Tired of expensive employee turnover? It’s time to build an engaging culture at your workplace. Save money on advertising, recruiting, training, and more. All it takes is a solid plan to keep your employees happy.
A couple weeks ago we talked about the big picture of employee engagement. Last week we talked about the different phases in the employee life cycle. Today’s post brings those topics together to cover how employers can drive engagement in each of the 5 phases of the employee life cycle.
Building your employer brand sets your company up for success in the attraction phase. Prospective employees want to know that you’re interested in them and that you care about their experience. Here are some great ways to put your best foot forward:
Work on Your Careers Page
Your careers page on your website shows prospects who you are as a company. Create a video that showcases the best things about working for you. Feature some of your current employees and have them discuss what you want your prospects to know about your company. Let people know what your company values in an employee. If you have core values that you operate on, explain them and how they shape your culture. Show prospects the best of the engaging culture you already have, and keep working on it!
Build Your Brand on Social Media
Show people what you’re up to. Posting on social media shows your customers what’s going on, and also gives prospects the opportunity to check you out. Post about upcoming events, community involvement, employee highlights, and everyday things that make your company unique. Building your social media presence makes you more human, and that is valuable to customers as well as prospective employees.
Let Them Know You’re Hiring
A simple social media post can bring qualified candidates to your door. Your followers may have friends that are qualified for roles you’re trying to fill, and social media makes it incredibly easy to refer them.
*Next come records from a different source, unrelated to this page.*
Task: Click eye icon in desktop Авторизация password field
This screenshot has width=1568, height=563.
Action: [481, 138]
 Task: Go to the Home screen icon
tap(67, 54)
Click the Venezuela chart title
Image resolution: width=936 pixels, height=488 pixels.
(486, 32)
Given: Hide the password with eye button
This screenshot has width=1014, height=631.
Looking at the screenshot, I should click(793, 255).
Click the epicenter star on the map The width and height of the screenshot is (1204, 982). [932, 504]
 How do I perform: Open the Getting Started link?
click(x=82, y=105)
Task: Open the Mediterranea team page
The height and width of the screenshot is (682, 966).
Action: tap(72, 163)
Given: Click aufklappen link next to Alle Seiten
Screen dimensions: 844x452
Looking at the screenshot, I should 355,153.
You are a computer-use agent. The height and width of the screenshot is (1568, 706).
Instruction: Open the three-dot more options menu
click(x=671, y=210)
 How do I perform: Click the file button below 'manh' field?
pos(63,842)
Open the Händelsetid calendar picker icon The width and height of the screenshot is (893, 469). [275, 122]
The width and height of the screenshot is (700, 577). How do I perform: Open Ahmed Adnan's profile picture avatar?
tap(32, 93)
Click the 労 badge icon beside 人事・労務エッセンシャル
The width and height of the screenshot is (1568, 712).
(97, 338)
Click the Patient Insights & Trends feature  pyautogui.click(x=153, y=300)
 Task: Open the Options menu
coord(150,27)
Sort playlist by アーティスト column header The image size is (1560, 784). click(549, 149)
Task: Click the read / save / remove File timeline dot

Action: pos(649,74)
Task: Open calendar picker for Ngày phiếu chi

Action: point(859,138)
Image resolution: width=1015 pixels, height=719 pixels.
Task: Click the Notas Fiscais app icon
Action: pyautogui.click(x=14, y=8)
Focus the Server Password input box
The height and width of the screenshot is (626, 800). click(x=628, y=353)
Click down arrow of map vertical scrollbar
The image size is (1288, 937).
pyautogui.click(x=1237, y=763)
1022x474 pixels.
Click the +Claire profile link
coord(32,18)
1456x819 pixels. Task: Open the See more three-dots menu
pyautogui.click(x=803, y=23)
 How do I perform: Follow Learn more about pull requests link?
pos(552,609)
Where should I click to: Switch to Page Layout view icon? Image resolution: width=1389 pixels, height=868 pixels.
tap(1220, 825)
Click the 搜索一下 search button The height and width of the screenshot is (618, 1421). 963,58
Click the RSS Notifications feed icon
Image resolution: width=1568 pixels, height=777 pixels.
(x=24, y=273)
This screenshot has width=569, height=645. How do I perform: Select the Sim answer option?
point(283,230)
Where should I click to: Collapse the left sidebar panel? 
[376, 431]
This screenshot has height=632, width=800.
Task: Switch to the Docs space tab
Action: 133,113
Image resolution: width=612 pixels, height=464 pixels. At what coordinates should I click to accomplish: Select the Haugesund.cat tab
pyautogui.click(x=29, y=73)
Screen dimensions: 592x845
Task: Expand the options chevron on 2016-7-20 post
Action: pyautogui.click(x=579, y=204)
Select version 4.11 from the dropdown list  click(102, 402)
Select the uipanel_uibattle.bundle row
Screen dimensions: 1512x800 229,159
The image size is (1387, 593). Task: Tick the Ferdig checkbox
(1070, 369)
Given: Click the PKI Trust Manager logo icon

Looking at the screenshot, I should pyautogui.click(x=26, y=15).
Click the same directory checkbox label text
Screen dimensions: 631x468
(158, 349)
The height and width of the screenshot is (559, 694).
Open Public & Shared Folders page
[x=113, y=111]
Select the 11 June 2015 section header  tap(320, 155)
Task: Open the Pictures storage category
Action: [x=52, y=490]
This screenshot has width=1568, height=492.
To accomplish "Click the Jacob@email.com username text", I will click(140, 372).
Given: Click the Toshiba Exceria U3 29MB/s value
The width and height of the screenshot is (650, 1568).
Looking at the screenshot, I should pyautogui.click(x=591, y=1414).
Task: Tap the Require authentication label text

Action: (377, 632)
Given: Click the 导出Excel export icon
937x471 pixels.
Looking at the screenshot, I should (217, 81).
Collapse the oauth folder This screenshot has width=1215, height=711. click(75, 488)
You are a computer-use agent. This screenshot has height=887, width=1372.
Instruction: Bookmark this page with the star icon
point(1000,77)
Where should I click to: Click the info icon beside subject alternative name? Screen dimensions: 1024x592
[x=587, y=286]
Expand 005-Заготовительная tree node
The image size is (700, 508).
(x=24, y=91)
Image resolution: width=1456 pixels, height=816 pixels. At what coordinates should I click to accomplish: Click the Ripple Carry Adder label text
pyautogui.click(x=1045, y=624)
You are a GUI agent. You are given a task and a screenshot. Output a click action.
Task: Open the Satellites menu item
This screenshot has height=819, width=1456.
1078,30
The candidate experience in the consideration process deserves careful attention. When a candidate works with your recruiters, it serves as an indication of what it will be like working with other coworkers at your company. If it takes weeks for a recruiter to respond, if interviewers show up late or not at all, or if people are rude, candidates are much less likely to stick with the process. Put systems and processes in place to show your prospective employees what you’re all about.
Applicant Tracking System
If you deal with a large volume of applicants, invest in an applicant tracking system and train your people on it. Applicant tracking systems smooth the hiring process and reduce the opportunity for candidates to fall through the cracks.
Set an Interview Schedule
Decide on an interview process that will work for your whole organization, or as close as possible. Figure out the key players each applicant needs to interview with and train your recruiting team on it. When recruiters explain next steps at the end of each interview, it inspires confidence in the candidate throughout the process.
In this phase, give your new hires the tools they need to be successful. Investing time and effort into your employees’ success from the beginning of their tenure results in them investing time and effort back into the company. Create a road map for new employees detailing what they need to know and how they can learn it. Create a training or mentorship program to ensure they learn what’s necessary. Smart employees are great, but well-trained employees are an even stronger asset.
The engagement phase covers the majority of the employee/employer relationship. Much like a long-term romantic relationship, it’s important to focus on the “little things” to keep the spark alive.
Culture shows the attitude and personality of your company as a whole. If your company culture creates a negative environment, people won’t stick around. Create a culture that values your employees, hard work, and other important ideals. Use those values to shape your culture and determine culture fit in the consideration process.
Lack of communication signals bad news for almost any relationship. Consider whether or not your employees can communicate with you, and vice versa. Can employees voice concern or suggest improvements? Do they receive valuable feedback and communication from their colleagues, superiors and other parts of the company? Without transparency, progress and innovation become much more difficult.
Opportunities to learn and grow keep things interesting. Do your employees know their career path at your company? If they can’t see the opportunities ahead, then what are they working toward? If clarifying roles and routes to promotion isn’t feasible for your company, create opportunities for employees to get involved in projects and tasks that will challenge them.
Renewal & Referral
Create simple milestones for your employees to work toward, such as company swag or a team party. Celebrating each year of tenure can offer an opportunity for the employee to reflect on their time with the company and renew commitment to their job. Even with the most simple incentive and recognition for staying with the company, employees will work harder to reach those little milestones.
Build an incentive program around employee referrals as well. Encouraging your employees to refer their friends often creates better referrals. Referring friends requires employees to reflect on and share the best parts about working for your company, which can remind them why they like it so much. It also increases the likelihood that those referrals have a realistic perspective of the job and workplace.
Building an engaging culture requires work throughout the phases of the employee life cycle. It isn’t a “one size fits all” solution. Take some time to evaluate how your company builds and maintains your culture. When you’re ready to start improving, take it one phase at a time. Focusing on each phase individually will ensure that your touch-points with prospects and employees are all optimal for that phase of the life cycle. Good luck!